There is also a belief that this move can help the sector to attain the desired excellence and respectability in the regional and global higher education system where it seeks to establish itself.
Apart from involving substantial changes in the manner in which public universities operate, the change is expected to have significant implications for the fledgling private higher education sector in Ethiopia.
The government’s readiness to provide more autonomy to public universities appears to be informed by the four major areas of autonomy, commonly identified in the wider literature as academic, administrative, organisational and staffing (human resources), and financial autonomy.
The planned academic autonomy focuses on allowing public institutions to exercise independence in determining institutional strategy, student admission policies, initiating and terminating academic programmes, determining the structure and content of academic programmes, and quality assurance of programmes and degrees.

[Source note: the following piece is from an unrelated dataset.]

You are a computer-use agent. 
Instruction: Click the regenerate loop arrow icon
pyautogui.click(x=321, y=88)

Institutions will also have organisational autonomy that offers them the freedom to establish their own structures and governing bodies, select their leaders and determine lines of accountability while the planned staffing autonomy is expected to strengthen an institution’s capacity to recruit staff and determine employment terms and salaries.
Financial autonomy caters for the freedom of acquiring and allocating funding, the ability to charge tuition fees, accumulate a surplus, borrow and raise money from different sources, own land and buildings and reporting procedures as accountability tools.

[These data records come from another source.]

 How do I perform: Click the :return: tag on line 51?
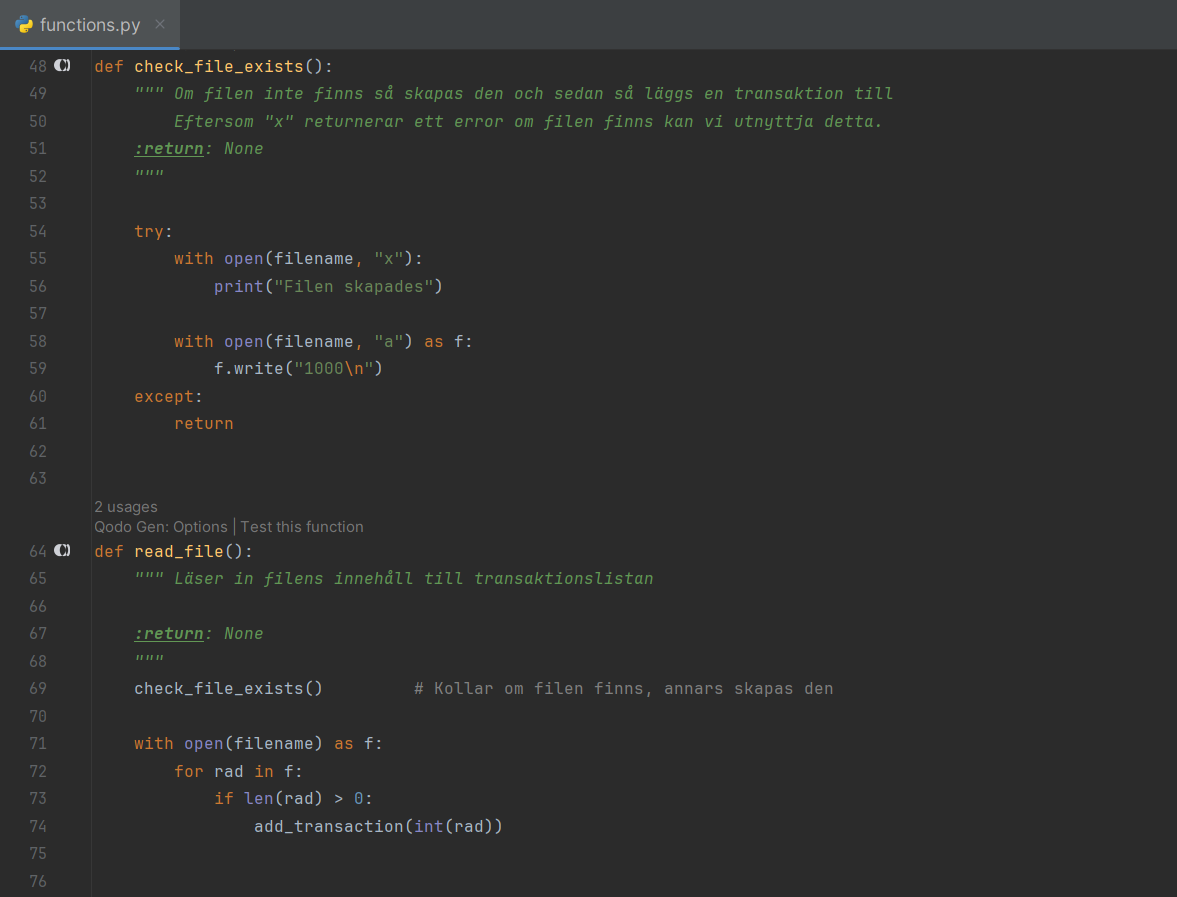(169, 149)
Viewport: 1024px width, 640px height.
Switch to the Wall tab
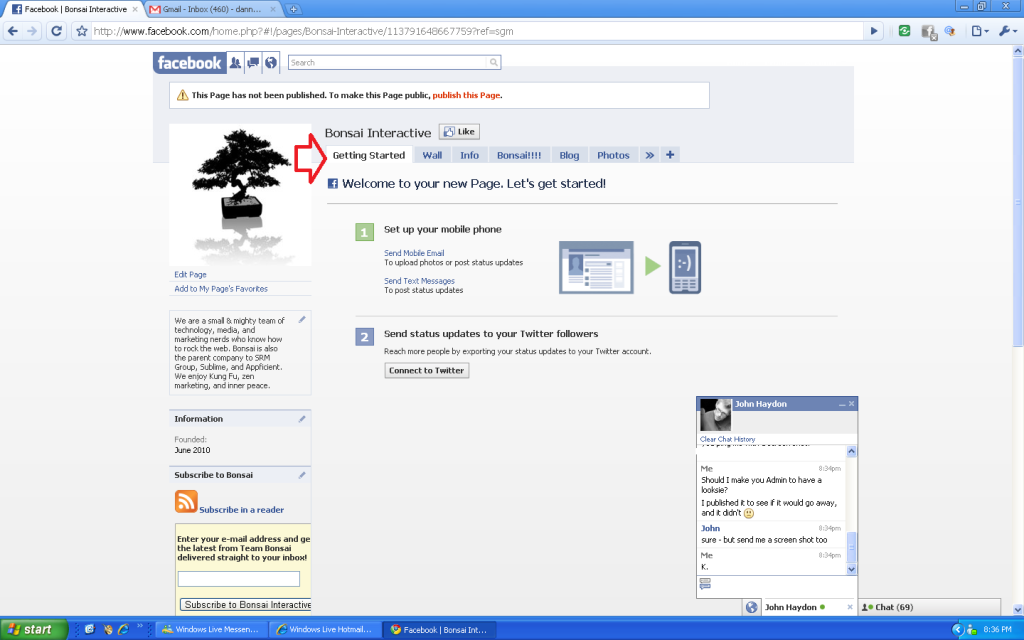click(431, 155)
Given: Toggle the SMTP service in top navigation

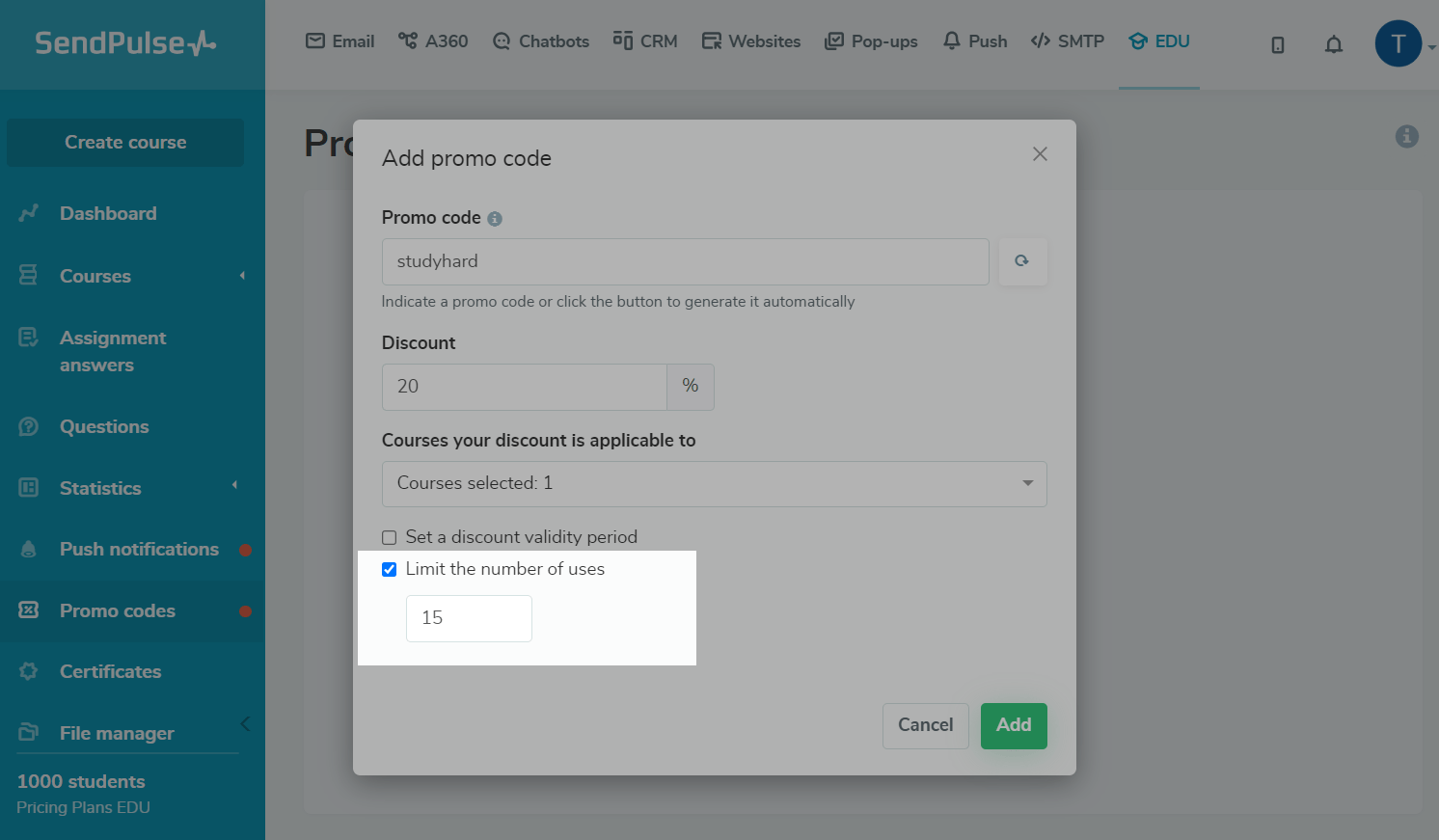Looking at the screenshot, I should coord(1068,41).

Some of the aforementioned autonomy packages were included in the 2019 higher education proclamation. In particular, the provisions set out in Articles 15, 16 and 17 of the proclamation outline the level of academic freedom that institutions can exercise, and the types of autonomy granted.

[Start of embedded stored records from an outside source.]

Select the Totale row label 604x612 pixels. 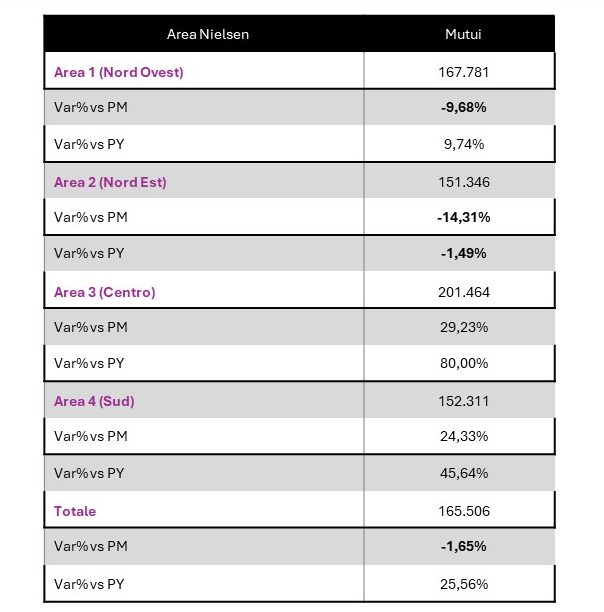tap(75, 511)
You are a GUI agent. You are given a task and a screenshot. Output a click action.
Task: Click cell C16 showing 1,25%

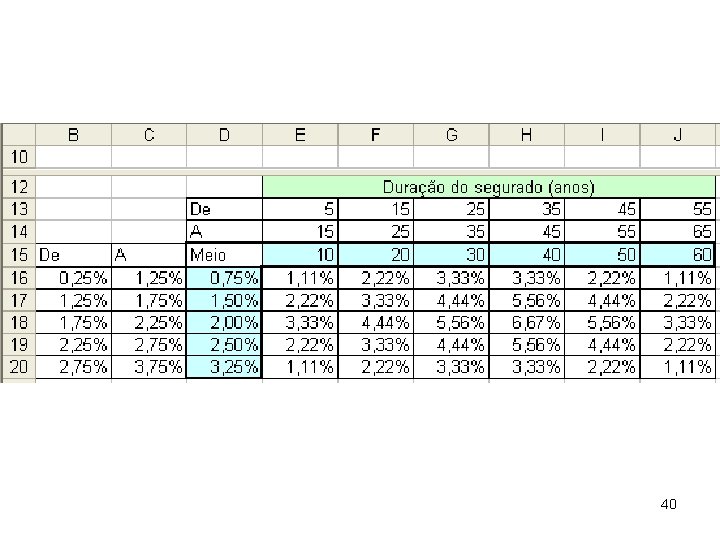click(149, 277)
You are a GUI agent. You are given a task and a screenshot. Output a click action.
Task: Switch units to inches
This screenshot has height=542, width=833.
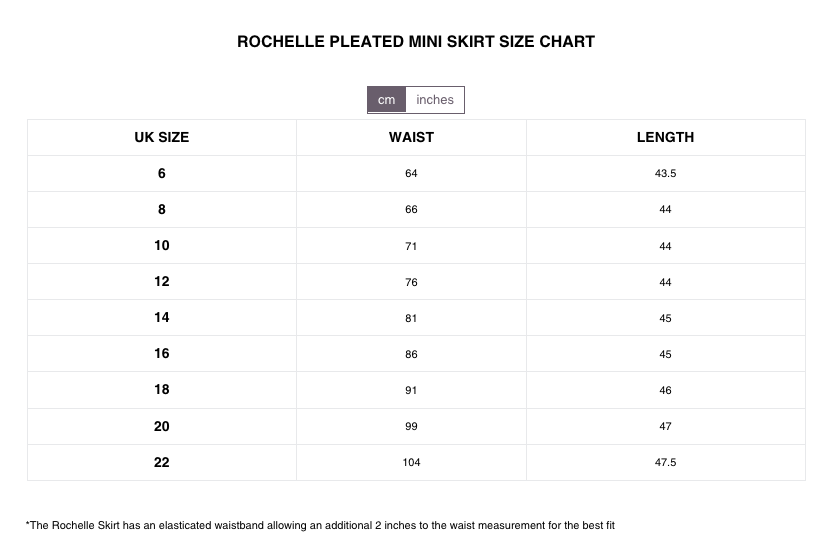tap(435, 100)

Accordingly, the proclamation grants higher education institutions the right to set up organisational structures, enact and implement internal rules and procedures, choose institutional leaders, administer personnel, and generate and utilise internal income.
However, the promises in the higher education proclamation were not fully realised due to a variety of constraining factors.
For instance, despite the promise of staffing autonomy, public institutions still have a serious challenge in attracting, hiring and firing staff based on their own internal regulations and evaluation systems.
Similarly, in spite of the financial autonomy promised, institutions still experience the brunt of a bureaucratic procurement system that offers them little freedom and the limited authority they have in utilising their internally generated income.
These and related gaps have been inhibiting the freedom and institutional capacity of the public sector and encouraging its excessive dependence on the will and resources of the government.
While the new direction promises to correct past gaps, it also incorporates additional directions that go far beyond the bundle of rights set out in the existing proclamation, calling for its eventual revision to get the legal backing that such a move requires.
AAU as a model
Addis Ababa University has been implementing a variety of plans over the past few years that would help it attain its desired autonomy.
For instance, the university’s revitalisation plan developed in 2020 identifies major areas of reforms that include teaching and learning, research, community service, governance and management, and environment. The plan also includes strategies in which the AAU’s recent designation as one of Ethiopia’s eight research universities could be achieved and its promised autonomy realised.
Under its governance revitalisation plan, the university seeks to regain its academic freedom and institutional autonomy which, it asserts, are critical to the operational independence and flexibility needed to attain global competitive standing.
To achieve this, the AAU intends to attain the status of a legally chartered institution with relative independence in setting its own policies and practices in key areas such as admission and matriculation standards; faculty tenure, promotion and compensation; resources management (both financial and human) and leaders’ selection at all levels.
The university also wishes to reintroduce a system of shared governance that places faculty at the heart of the university, and has the advantage of enabling an environment where a meritocratic selection system is implanted while, at the same time, fostering accountability and transparency.
In addition to developing an efficient and durable strategy for internal revenue generation, the plan seeks to ensure that there is adequate and sustained funding drawn from government, public and private organisations, through activities such as contract research, community services, endowments and donations from alumni and stakeholders.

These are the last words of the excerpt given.